Instructions to follow: Only the lines from the line that contains "Task: Toggle the preview pane in the dialog" through the final line of the entries below belong in your answer, copied exactly and without pictures.

(Stored items)
--- START ---
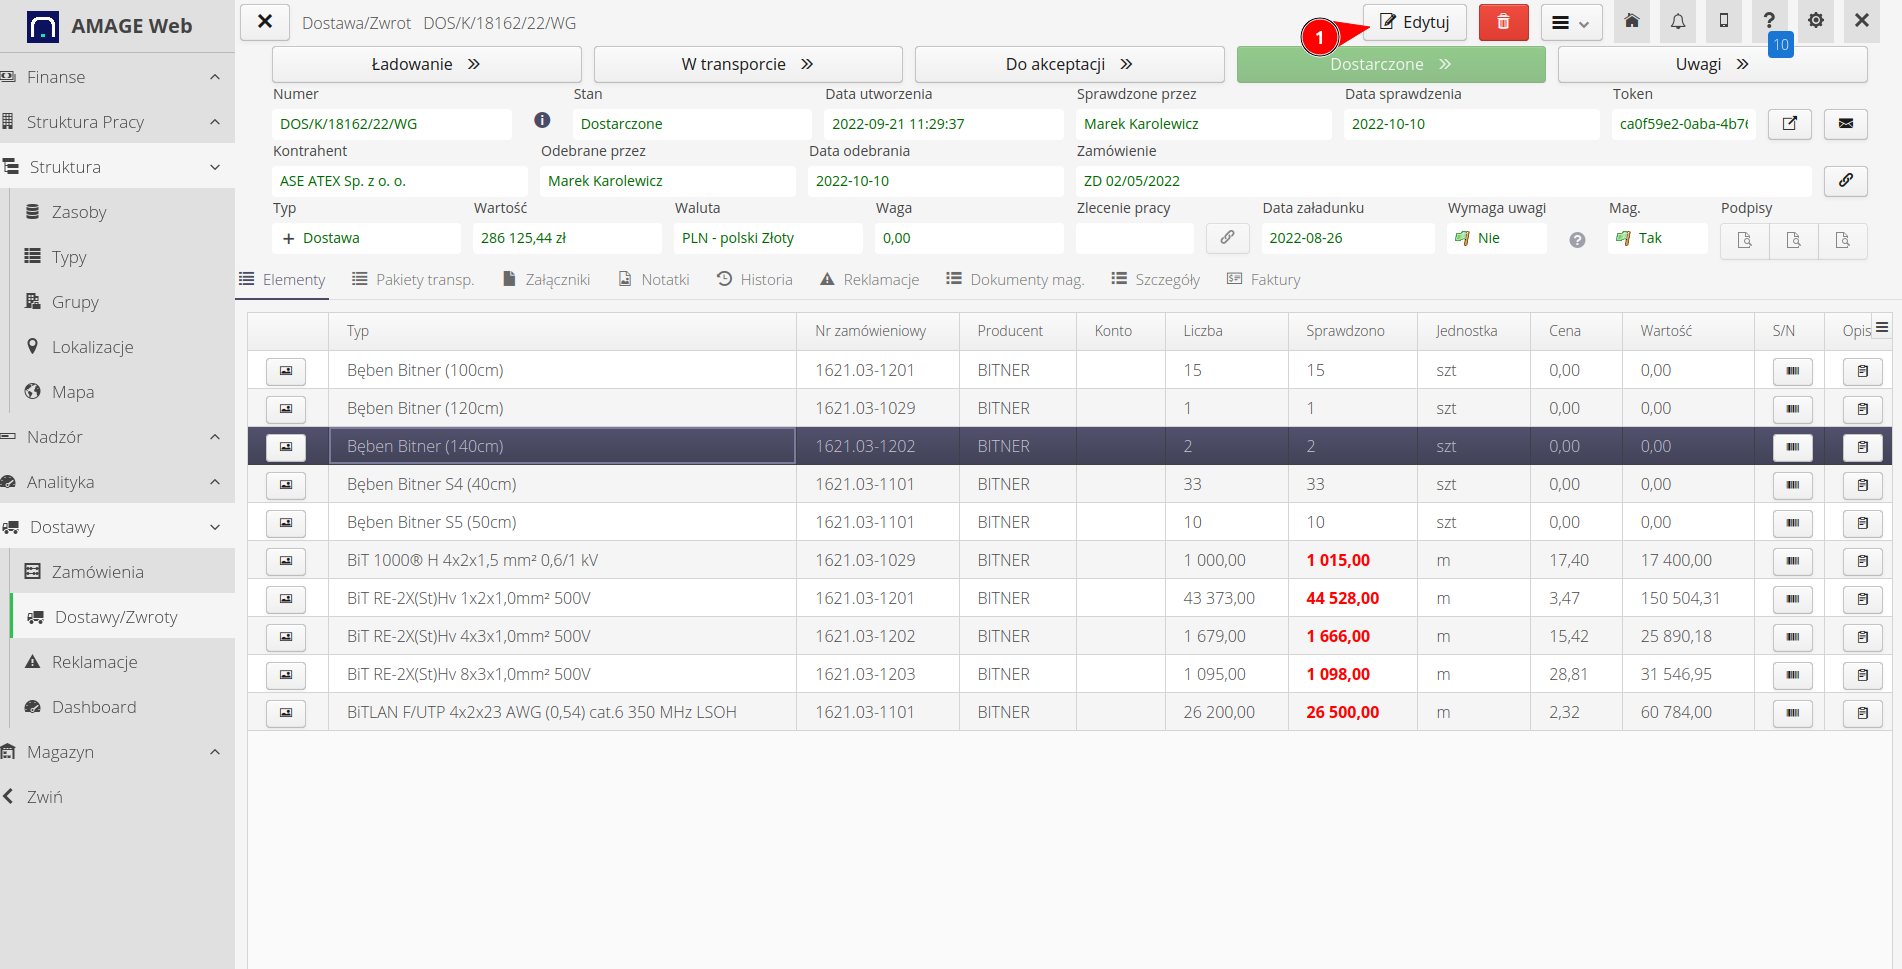This screenshot has width=1902, height=969.
Task: Open notifications bell icon
Action: tap(1678, 22)
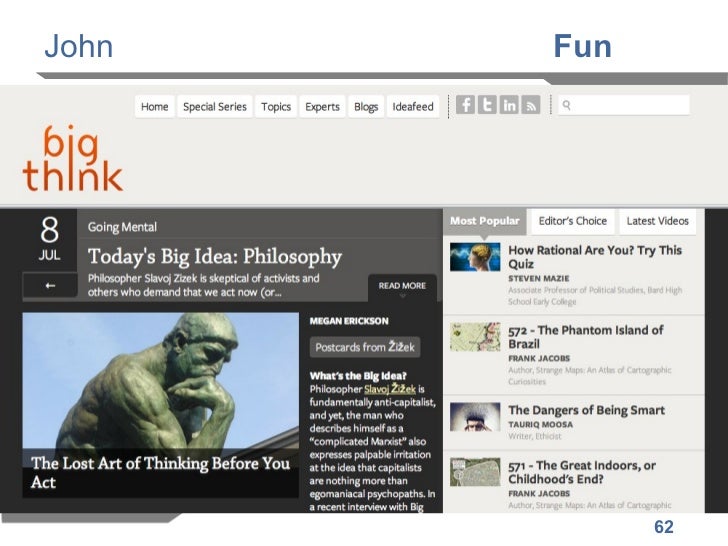Click the left arrow under date
The width and height of the screenshot is (728, 546).
click(x=50, y=286)
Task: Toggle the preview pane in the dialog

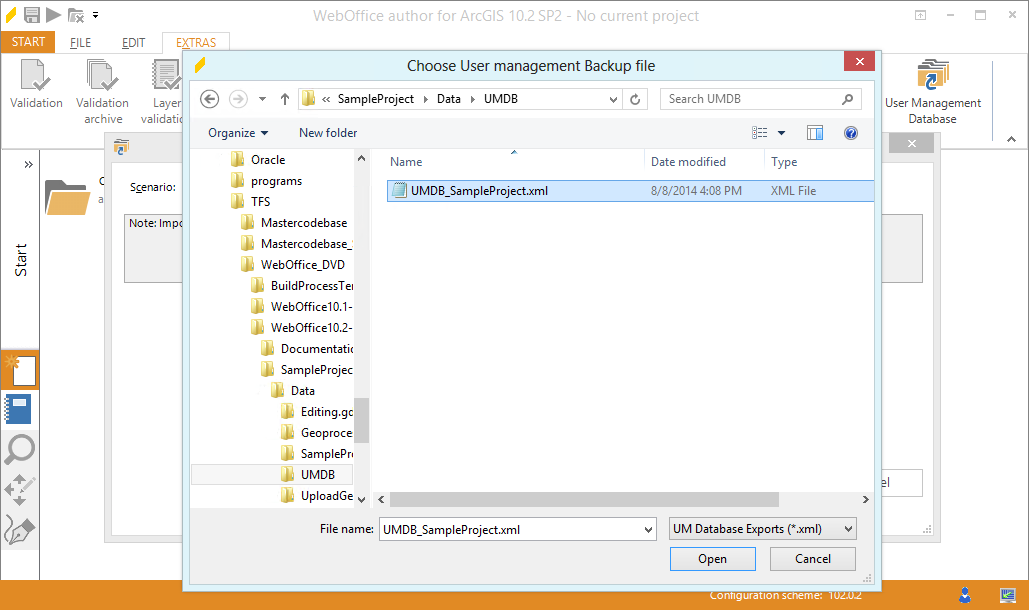Action: pos(815,132)
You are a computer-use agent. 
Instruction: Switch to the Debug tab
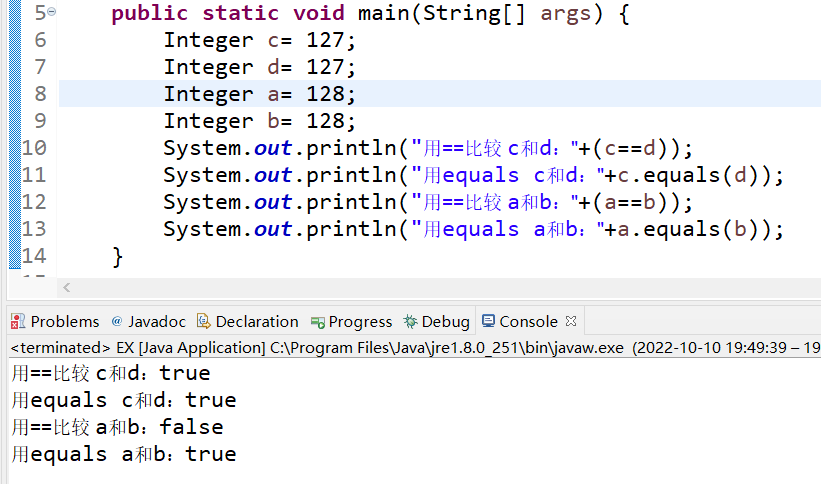point(437,321)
--- END ---
Response for this exercise:
Task: Toggle the preview pane in the dialog

Action: pos(815,132)
You are a computer-use agent. 
Instruction: Switch to the Debug tab
point(437,321)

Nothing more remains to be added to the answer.